## STUDY TEXT
----------------------------------------

The couple in question, whose names cannot be disclosed, immigrated to Israel from India several years ago with their only child.
Even before they came to Israel, the husband had been violent towards his wife, and he continued his physical attacks on her – and their child – once they had immigrated as well, leading to police intervention on at least one occasion.

Three years ago, the woman filed for divorce but her husband wanted to reconcile so an agreement was reached to try this process, including a commitment by the husband to cease being violent towards his wife and child.

He failed to stand by this commitment, and after another year of violent assaults by the husband, the woman left home and requested that divorce proceedings continue.

The rabbinical court issued a decision obligating the husband to grant a divorce but he refused to accede to the court’s decision, requested further reconciliation efforts, and said he would only agree to a divorce if his wife would renounce her rights to the couple’s shared property.

----------------------------------------

## PROVIDED MATERIAL
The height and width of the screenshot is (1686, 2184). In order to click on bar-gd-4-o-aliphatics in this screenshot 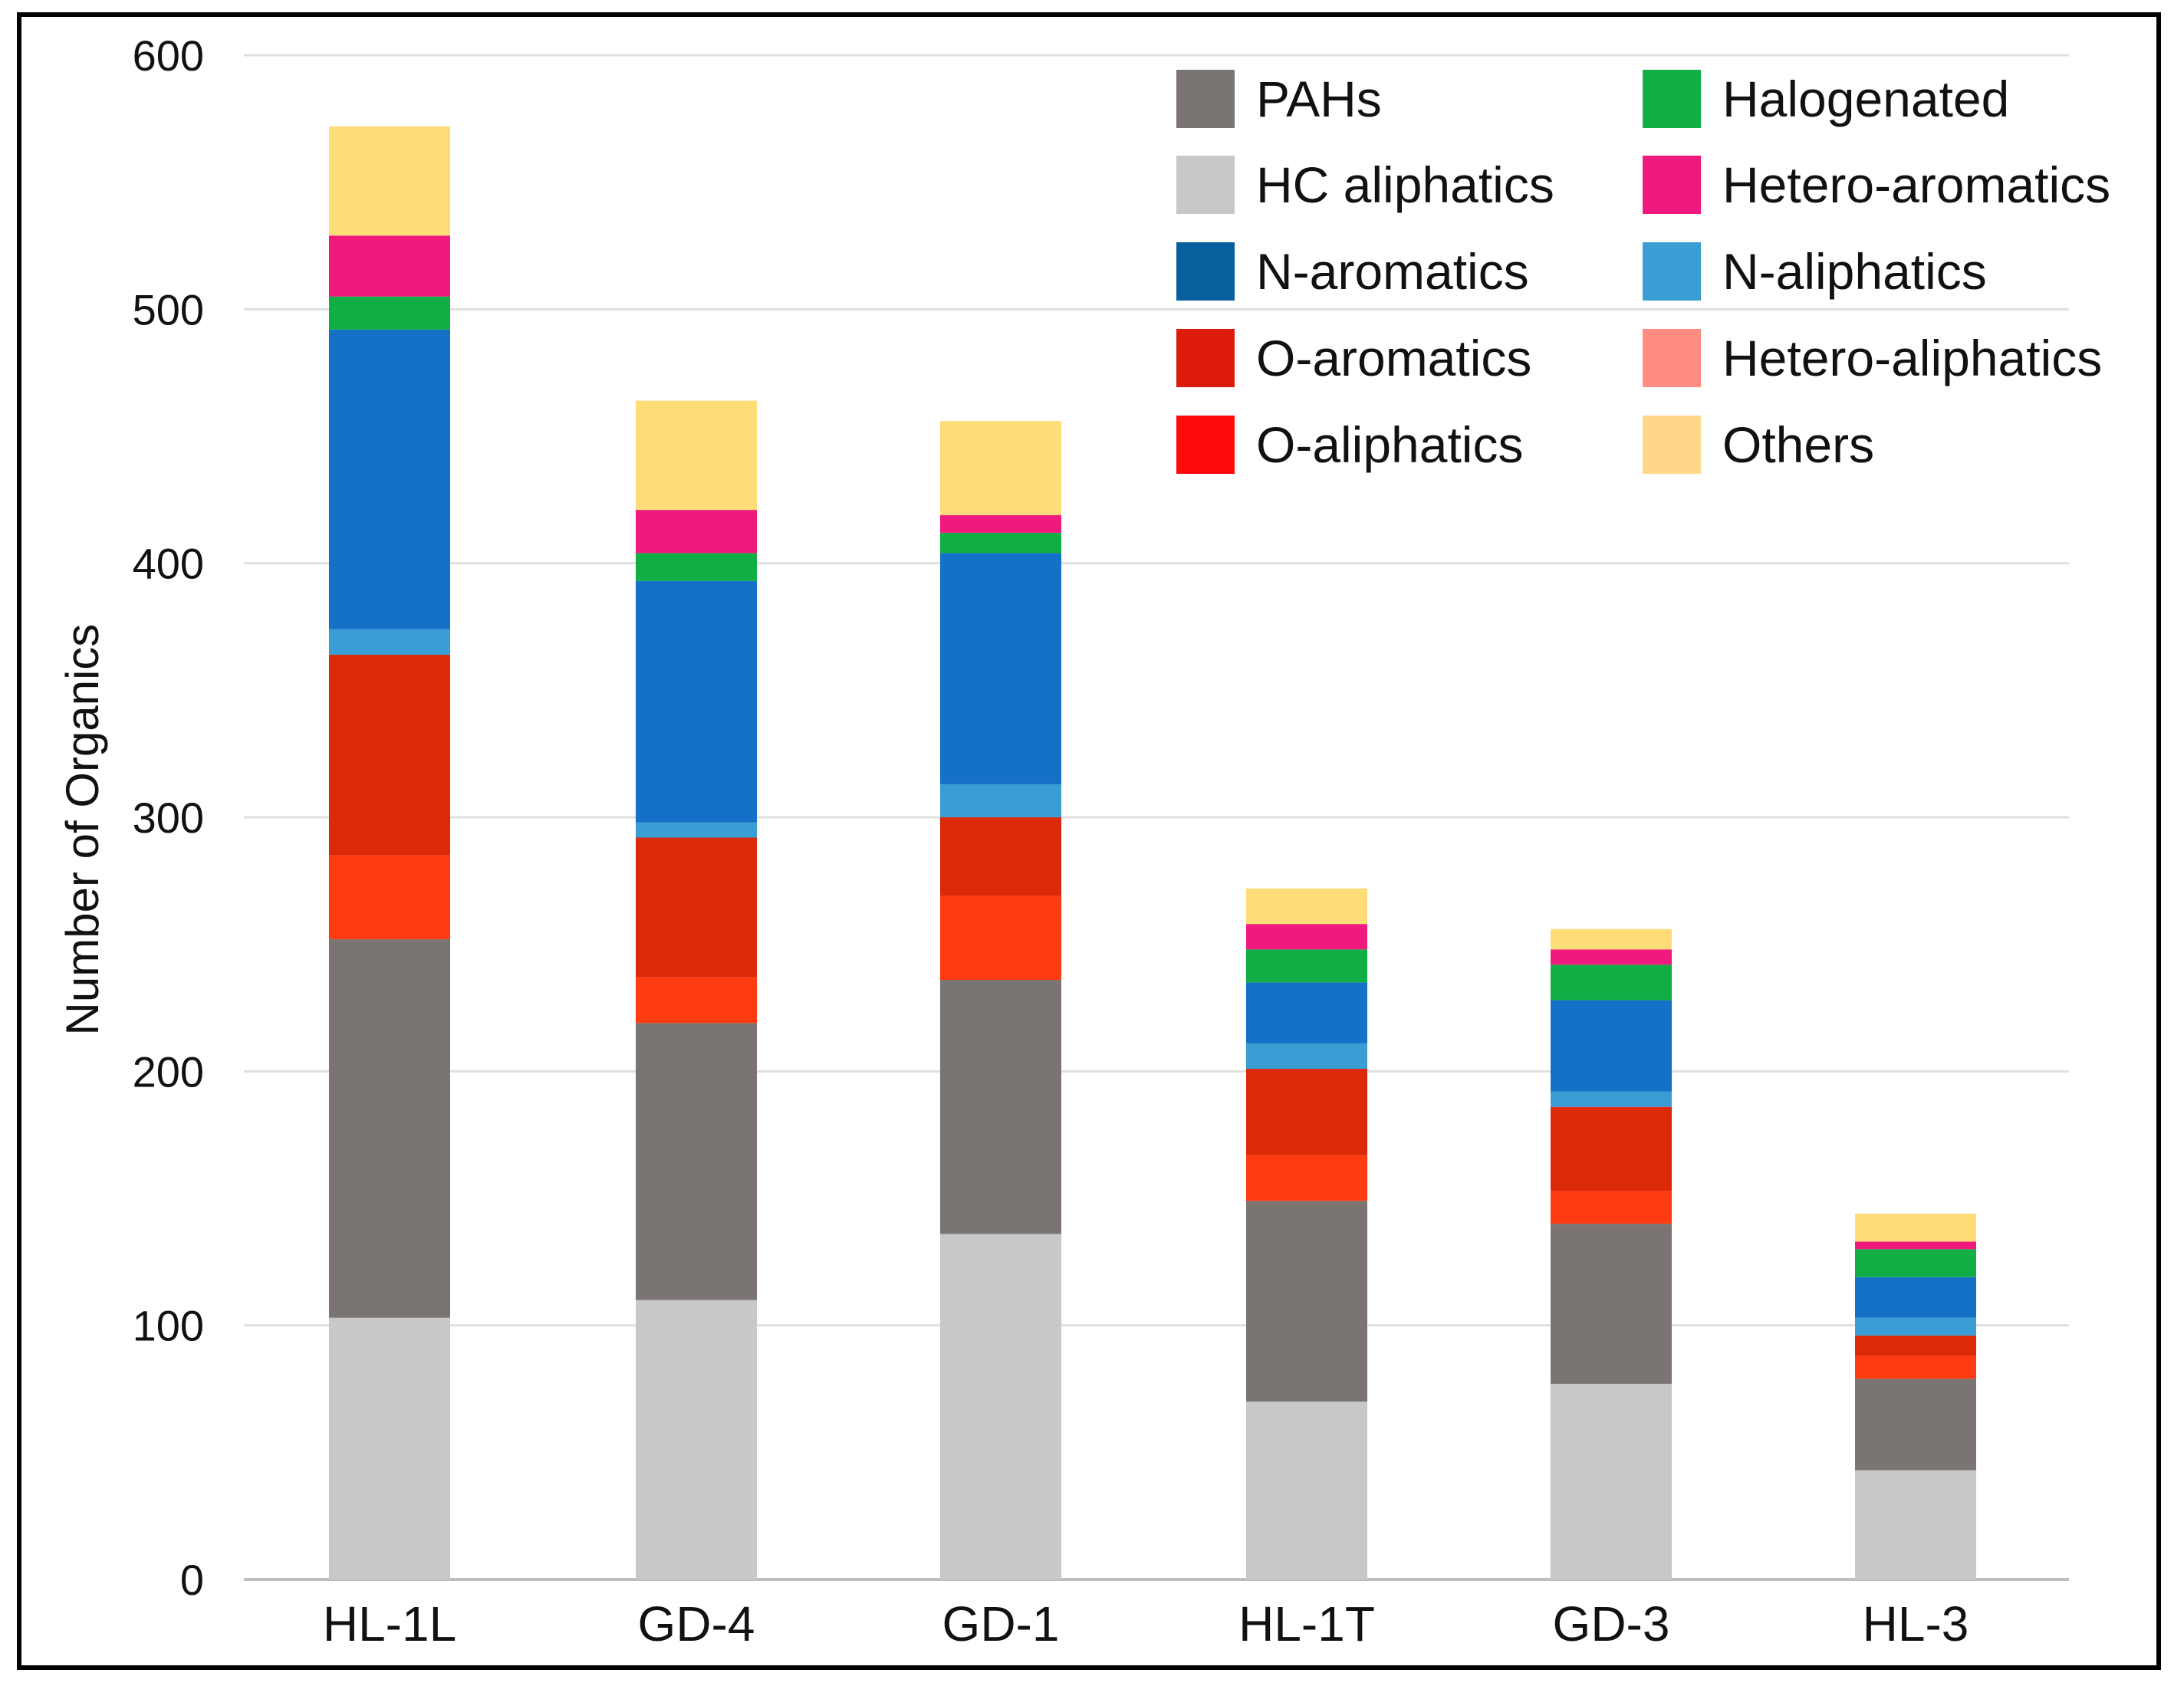, I will do `click(696, 1000)`.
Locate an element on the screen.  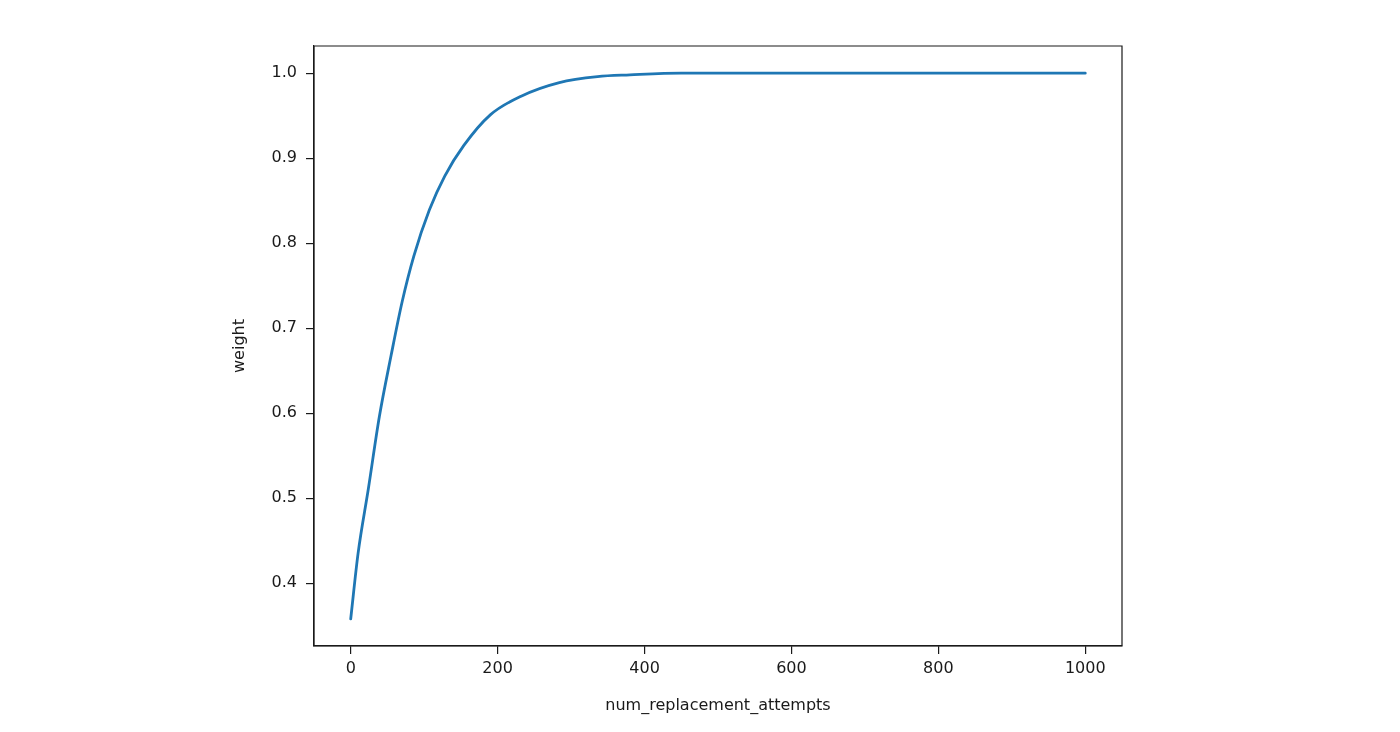
x-tick-label: 0 is located at coordinates (350, 667).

----------------------------------------

## WHAT TO WORK ON
**1)** Return the part of the divorce case account from "The rabbinical court" to "couple’s shared property.", copied word for word.
**2)** In the divorce case account, on what condition did the husband say he would agree to a divorce?
**3)** Write the next part of the divorce case account, beginning after its last sentence.
The material above is unrelated to the account of the divorce case.

## ANSWERS FOR EACH ITEM
**1)**
The rabbinical court issued a decision obligating the husband to grant a divorce but he refused to accede to the court’s decision, requested further reconciliation efforts, and said he would only agree to a divorce if his wife would renounce her rights to the couple’s shared property.

**2)** He would agree only if his wife renounced her rights to the couple's shared property.

**3)**
The woman’s legal representative, Attorney and Rabbinical Courts Advocate Tehilla Cohen of the Yad L’Isha – a women’s rights group – subsequently sought to implement a law which negates a person’s rights to be employed in a state-funded company.

Following a legal request Cohen made to the Jerusalem Rabbinical Court, the rabbinical judges adjudicating the case headed by Rabbi Uriel Lavie ruled on Thursday to implement this law and instructed Egged to fire the husband within 30 days.

“She is an impressive woman who – after the violence she has experienced – deserves, like everyone, to live a peaceful and happy life,” said Cohen.

“We won’t rest and won’t be silent until she gains her freedom and leaves with her son for a new and good life.”

Pnina Omer, director of Yad L’Isha, an Ohr Torah Stone institution, said that “creative solutions” against divorce refusers “give great hope to women that there are ways to free them from the imprisonment of divorce recalcitrance.”

A spokesman for Egged said in response, “I do not respond to rabbinical rulings.”